Мне осталось досказать немногое. До недавней поры я не знал, удалось мне или нет, находясь в теле маленькой птички, наказать беспамятством своего соперника. Во всем, что произошло, я был виноват сам. Долго медлил. Ждал, когда жена сама отправит прочь наглого программиста. Нужно было сразу отдать приказ его сознанию, не обращая внимания на присутствие Светланы. Потом было поздно.
Светлана до сих пор о том вечере не произнесла ни единого слова. Я тоже не касаюсь этой темы. Очнулся я в дудинском стационаре через несколько дней, с диагнозом сильнейшей депрессии и полного нервного истощения. В тот злополучный вечер я сжег свою психоэнергию за несколько коротких мгновений.
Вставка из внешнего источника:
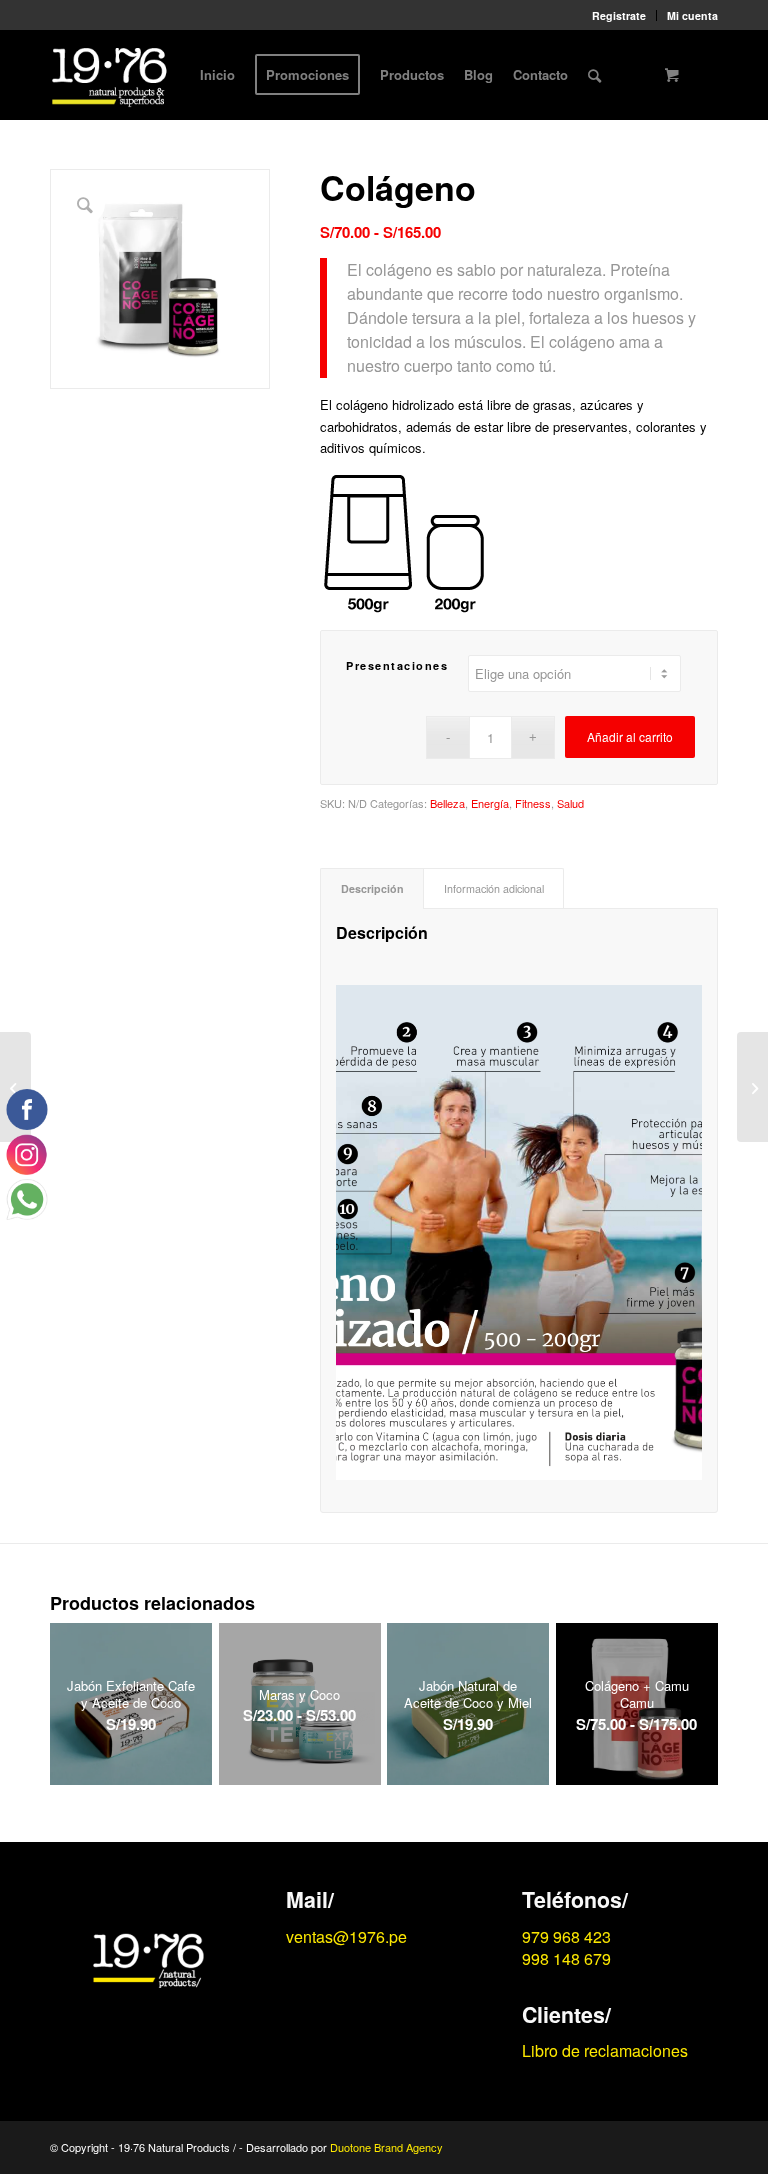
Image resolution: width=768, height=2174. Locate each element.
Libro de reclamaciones (605, 2050)
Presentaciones (397, 665)
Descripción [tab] (372, 888)
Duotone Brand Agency (386, 2147)
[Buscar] (594, 75)
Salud (570, 803)
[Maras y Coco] (752, 1087)
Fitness (533, 803)
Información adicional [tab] (494, 888)
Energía (490, 803)
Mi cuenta (692, 15)
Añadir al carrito (630, 736)
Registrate (619, 15)
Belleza (447, 803)
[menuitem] (619, 15)
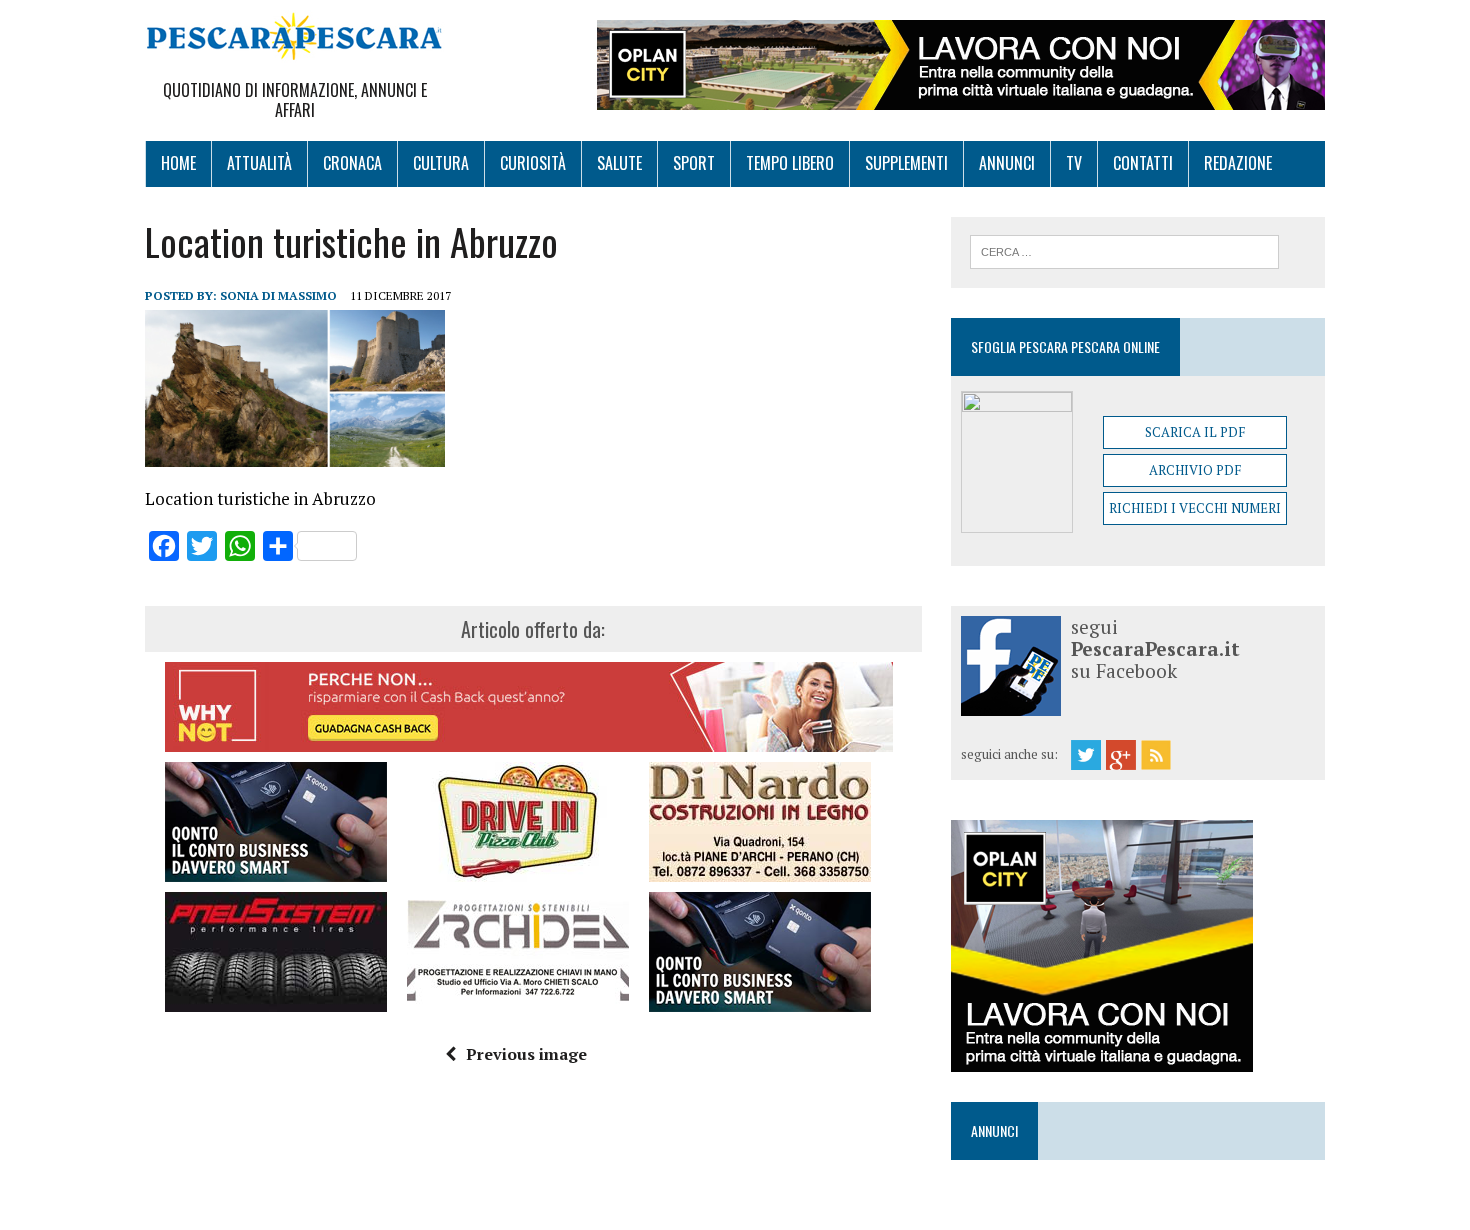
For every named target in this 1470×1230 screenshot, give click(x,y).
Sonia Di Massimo (278, 295)
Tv (1074, 163)
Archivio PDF (1195, 470)
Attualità (259, 163)
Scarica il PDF (1195, 432)
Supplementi (906, 163)
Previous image (526, 1054)
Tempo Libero (790, 163)
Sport (694, 163)
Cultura (441, 163)
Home (178, 163)
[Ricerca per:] (1124, 250)
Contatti (1143, 163)
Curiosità (533, 163)
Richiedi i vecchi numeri (1195, 508)
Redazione (1238, 163)
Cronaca (352, 163)
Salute (619, 163)
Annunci (1007, 163)
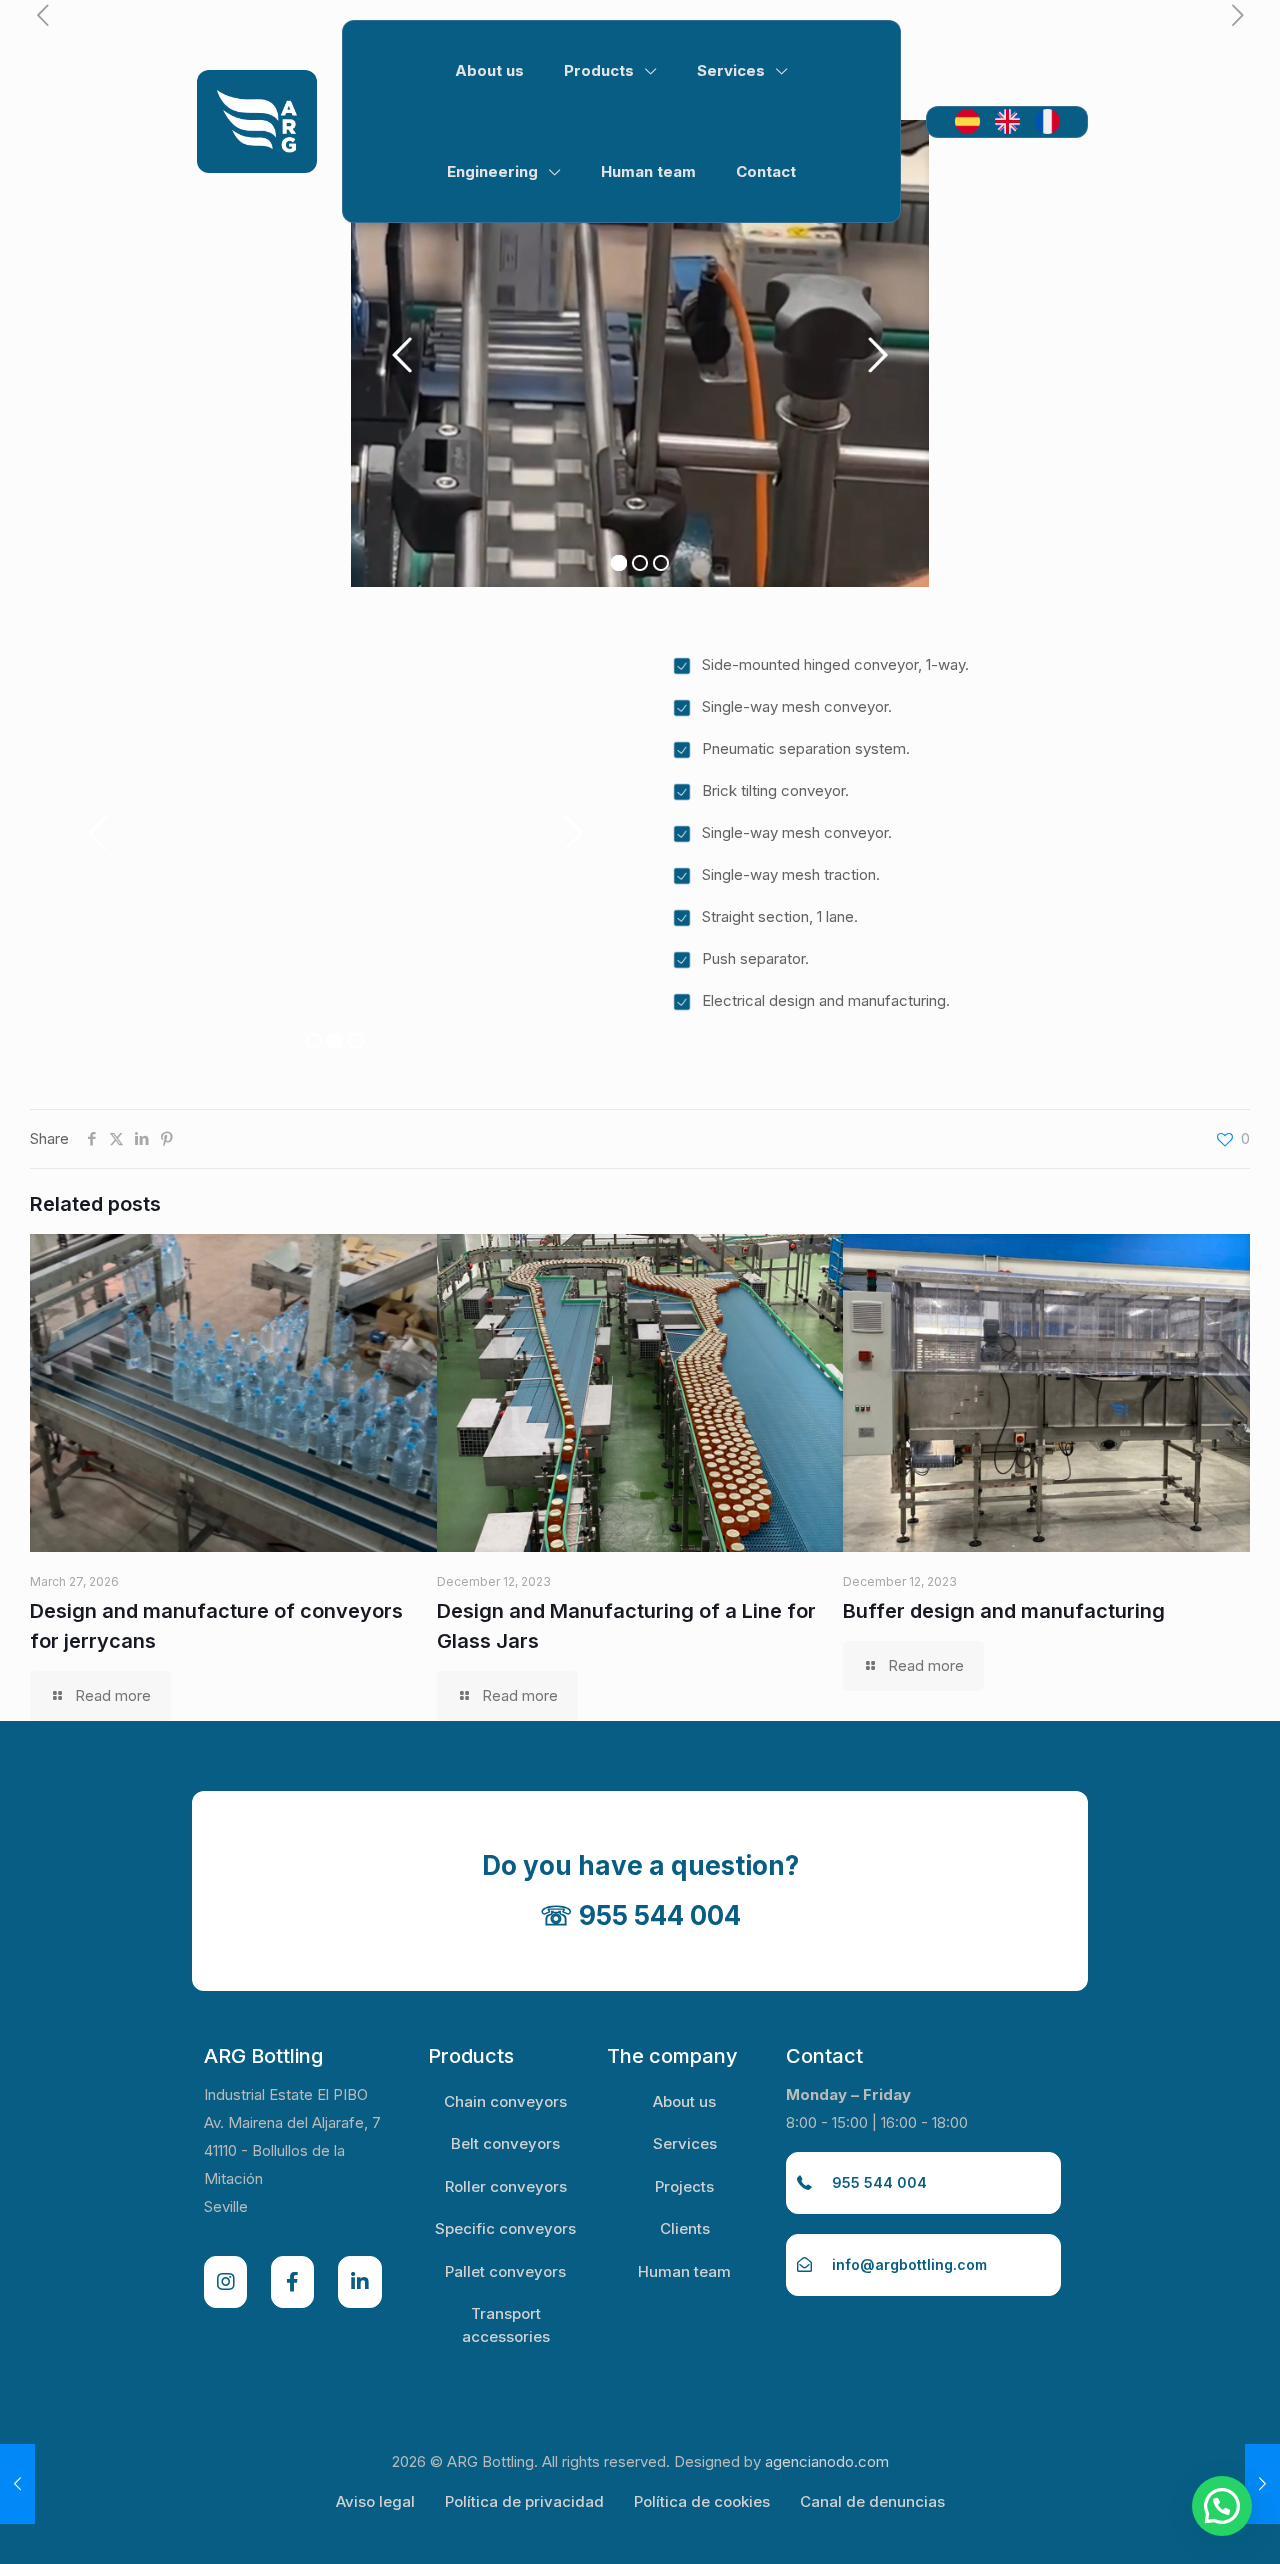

Я был слишком слаб, чтобы что-то предпринять, когда очнувшись, обнаружил рядом с больничной койкой осунувшееся лицо жены. Я смог отвернуться и лежал так до тех пор, пока она не ушла.
Приходили ребята из топоотдела. Однажды вечером в палату пробрался Сан Саныч и притащил гору фруктов. Мне было все равно. Исчезли эмоции. Вместе с ними не стало горя, не было радости и ушла тяга к жизни. В яростном и безрассудном броске, когда я сумел разбить стекло и влетел на веранду, мною была потеряна лучшая часть своего «Я». Теперь в душе осталась гулкая пустота и холодное равнодушие.
Светлана упорно продолжала приходить в палату каждый день. Я догадывался, чего ей это стоило. Но мне не нужна была ее жестокая игра в благородство. Тем более не нужна жалость. Она пыталась несколько раз что-то сказать, но я отворачивался и прятал голову под подушку. Ничего не хотел знать, не хотел слышать, не желал вспоминать. Не хотел видеть женщину, ставшую для меня чужим человеком.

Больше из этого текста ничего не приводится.